[TASK INPUT]
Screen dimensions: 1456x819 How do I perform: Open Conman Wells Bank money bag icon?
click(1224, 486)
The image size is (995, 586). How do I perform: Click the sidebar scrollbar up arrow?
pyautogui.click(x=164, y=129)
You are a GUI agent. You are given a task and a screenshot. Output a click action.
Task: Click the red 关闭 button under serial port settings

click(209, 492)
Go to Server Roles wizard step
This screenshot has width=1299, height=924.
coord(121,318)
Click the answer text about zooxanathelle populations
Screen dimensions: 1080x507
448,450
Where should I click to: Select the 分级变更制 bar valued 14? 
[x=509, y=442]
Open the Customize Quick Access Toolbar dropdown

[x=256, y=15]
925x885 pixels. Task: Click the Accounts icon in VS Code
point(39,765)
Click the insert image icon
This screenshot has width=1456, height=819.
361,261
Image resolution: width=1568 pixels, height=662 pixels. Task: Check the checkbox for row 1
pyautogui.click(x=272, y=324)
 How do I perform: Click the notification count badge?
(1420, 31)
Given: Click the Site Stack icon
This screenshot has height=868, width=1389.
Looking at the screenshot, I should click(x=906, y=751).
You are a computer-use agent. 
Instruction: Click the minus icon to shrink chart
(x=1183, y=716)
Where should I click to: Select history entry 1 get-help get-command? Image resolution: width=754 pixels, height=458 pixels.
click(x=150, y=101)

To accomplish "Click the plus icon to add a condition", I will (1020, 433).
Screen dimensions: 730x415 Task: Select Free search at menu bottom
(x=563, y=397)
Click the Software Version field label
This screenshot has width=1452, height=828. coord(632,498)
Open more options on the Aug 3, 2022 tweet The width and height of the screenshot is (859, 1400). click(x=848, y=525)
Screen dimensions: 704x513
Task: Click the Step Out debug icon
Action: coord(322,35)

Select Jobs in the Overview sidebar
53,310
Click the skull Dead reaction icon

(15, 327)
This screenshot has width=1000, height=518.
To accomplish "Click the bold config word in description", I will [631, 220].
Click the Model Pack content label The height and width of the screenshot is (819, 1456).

[REQUIREMENT]
Lay out every line of the rows above as a JSON list of strings, with one string per line and blank lines dropped.

[SOLUTION]
[
  "Screen dimensions: 1456x819 How do I perform: Open Conman Wells Bank money bag icon?",
  "click(1224, 486)",
  "The image size is (995, 586). How do I perform: Click the sidebar scrollbar up arrow?",
  "pyautogui.click(x=164, y=129)",
  "You are a GUI agent. You are given a task and a screenshot. Output a click action.",
  "Task: Click the red 关闭 button under serial port settings",
  "click(209, 492)",
  "Go to Server Roles wizard step",
  "This screenshot has width=1299, height=924.",
  "coord(121,318)",
  "Click the answer text about zooxanathelle populations",
  "Screen dimensions: 1080x507",
  "448,450",
  "Where should I click to: Select the 分级变更制 bar valued 14? ",
  "[x=509, y=442]",
  "Open the Customize Quick Access Toolbar dropdown",
  "[x=256, y=15]",
  "925x885 pixels. Task: Click the Accounts icon in VS Code",
  "point(39,765)",
  "Click the insert image icon",
  "This screenshot has width=1456, height=819.",
  "361,261",
  "Image resolution: width=1568 pixels, height=662 pixels. Task: Check the checkbox for row 1",
  "pyautogui.click(x=272, y=324)",
  " How do I perform: Click the notification count badge?",
  "(1420, 31)",
  "Given: Click the Site Stack icon",
  "This screenshot has height=868, width=1389.",
  "Looking at the screenshot, I should click(x=906, y=751).",
  "You are a computer-use agent. ",
  "Instruction: Click the minus icon to shrink chart",
  "(x=1183, y=716)",
  "Where should I click to: Select history entry 1 get-help get-command? Image resolution: width=754 pixels, height=458 pixels.",
  "click(x=150, y=101)",
  "To accomplish \"Click the plus icon to add a condition\", I will (1020, 433).",
  "Screen dimensions: 730x415 Task: Select Free search at menu bottom",
  "(x=563, y=397)",
  "Click the Software Version field label",
  "This screenshot has width=1452, height=828. coord(632,498)",
  "Open more options on the Aug 3, 2022 tweet The width and height of the screenshot is (859, 1400). click(x=848, y=525)",
  "Screen dimensions: 704x513",
  "Task: Click the Step Out debug icon",
  "Action: coord(322,35)",
  "Select Jobs in the Overview sidebar",
  "53,310",
  "Click the skull Dead reaction icon",
  "(15, 327)",
  "This screenshot has width=1000, height=518.",
  "To accomplish \"Click the bold config word in description\", I will [631, 220].",
  "Click the Model Pack content label The height and width of the screenshot is (819, 1456)."
]